Smart Platform for Precision Agriculture in Thailand

Smart Platform for Precision Agriculture in Thailand

Published: 2020.07.07
Accepted: 2020.07.06
381
Department of Agronomy, Faculty of Agriculture, Kasetsart University
Department of Agronomy, Faculty of Agriculture, Kasetsart University, Thailand

ABSTRACT

A SMART platform is a farming management system that monitors the variations of crop, environment and farmer practices in each farm upon a combination of satellite or drone images, sensor technologies, mobile applications, positioning technology, and the Internet of Things. The SMART platform stands for S (Satellite or drone images data for plant health), M (Meteorological data for crop environment data), A (Application data for farmer practices data), R (Robotics or machineries for precise implementing practices) and T (Terminal for data visualization and analytics). This platform has been deployed since 2017 for the target area of Thung Rangsit of the central part of Thailand. The area covers the boundaries of 5 provinces, Pathum Thani, Phranakhon Si Ayutthaya, Sara Buri, Nakhon Nayok and Chachoengsao with an area of ​​approximately 208,000 hectares. In first phase of this platform, all the collected data were visualized in dashboard so that it can display planting area, plant species, varieties, planting time and harvest time etc. This information can be used for planning of management both in the individual farm and the whole area. The data will be collected continuously to create a big data for analysis, predictions or modelling various occurrences. In this platform new technologies or innovations are transferred to farmers by making demonstration plots in which farmers participate. These technologies include rice planting by drilling machine, using of fertilizers according to soil analysis and pesticide spraying using drones or spraying machine etc. Finally, we believe that this platform can be adopted and used by the government.

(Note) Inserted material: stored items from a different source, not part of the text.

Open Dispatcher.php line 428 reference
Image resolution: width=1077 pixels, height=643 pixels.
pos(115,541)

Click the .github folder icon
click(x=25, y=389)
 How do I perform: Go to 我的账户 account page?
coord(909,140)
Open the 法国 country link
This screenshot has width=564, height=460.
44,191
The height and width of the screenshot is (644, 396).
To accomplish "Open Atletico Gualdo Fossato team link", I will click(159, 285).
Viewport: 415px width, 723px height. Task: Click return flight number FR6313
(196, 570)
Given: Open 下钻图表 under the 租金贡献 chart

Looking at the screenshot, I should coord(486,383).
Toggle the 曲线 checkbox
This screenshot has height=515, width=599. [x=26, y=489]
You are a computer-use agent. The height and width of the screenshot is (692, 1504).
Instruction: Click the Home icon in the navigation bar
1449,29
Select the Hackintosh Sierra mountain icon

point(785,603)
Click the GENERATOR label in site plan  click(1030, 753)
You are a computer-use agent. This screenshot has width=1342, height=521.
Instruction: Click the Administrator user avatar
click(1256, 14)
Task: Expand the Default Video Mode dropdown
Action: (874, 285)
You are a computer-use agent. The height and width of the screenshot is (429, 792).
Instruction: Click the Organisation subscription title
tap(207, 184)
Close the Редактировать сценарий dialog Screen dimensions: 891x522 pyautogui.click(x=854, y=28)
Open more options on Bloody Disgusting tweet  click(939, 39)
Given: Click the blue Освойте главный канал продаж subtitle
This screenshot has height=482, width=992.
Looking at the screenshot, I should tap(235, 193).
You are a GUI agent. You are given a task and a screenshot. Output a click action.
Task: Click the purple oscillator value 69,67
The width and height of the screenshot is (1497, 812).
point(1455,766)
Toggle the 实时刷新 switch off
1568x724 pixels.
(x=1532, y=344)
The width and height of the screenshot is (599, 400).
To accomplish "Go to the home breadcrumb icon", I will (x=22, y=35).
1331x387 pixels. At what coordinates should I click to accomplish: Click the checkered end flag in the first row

Keywords: Communication technology, Economics, Precision agriculture, Rice, Oil palm, Sustainability

INTRODUCTION

The Rangsit Plain or “Thung Rangsit” is the developed agricultural area for rice growing to support domestic and export demands since 1890s. In this area the Rangsit canal is the first irrigation project of Siam (Thailand) initiated by King Rama V at that time. According to well-developed irrigation system for agriculture, this area is ideal for rice growing together with other agricultural practices. The major crop in this area is rice with most of the farmers still growing crops by conventional practices without the integration of new technologies for efficiency enhancement. Some farmers have heard about new technologies, but they don’t know how to put it into practice. Therefore, if the knowledge can be transferred to farmers properly, rice cultivation can be improved immensely. Other than rice, there are new crops which have been recently introduced to this area, such as oil palm, which is also gaining more economic value here. However, farmers grow oil palm through conventional practices. Thus, if the good agricultural practice can be transferred to farmers in this area, oil palm cultivation practices will be increased efficiently. Especially, in the current situation when this area soon to be changed into another urban area, this profound land will be utilized for other purposes. Therefore, the study of agriculture in this area is very useful for government or other sectors to use this information for decision making of land use in the future.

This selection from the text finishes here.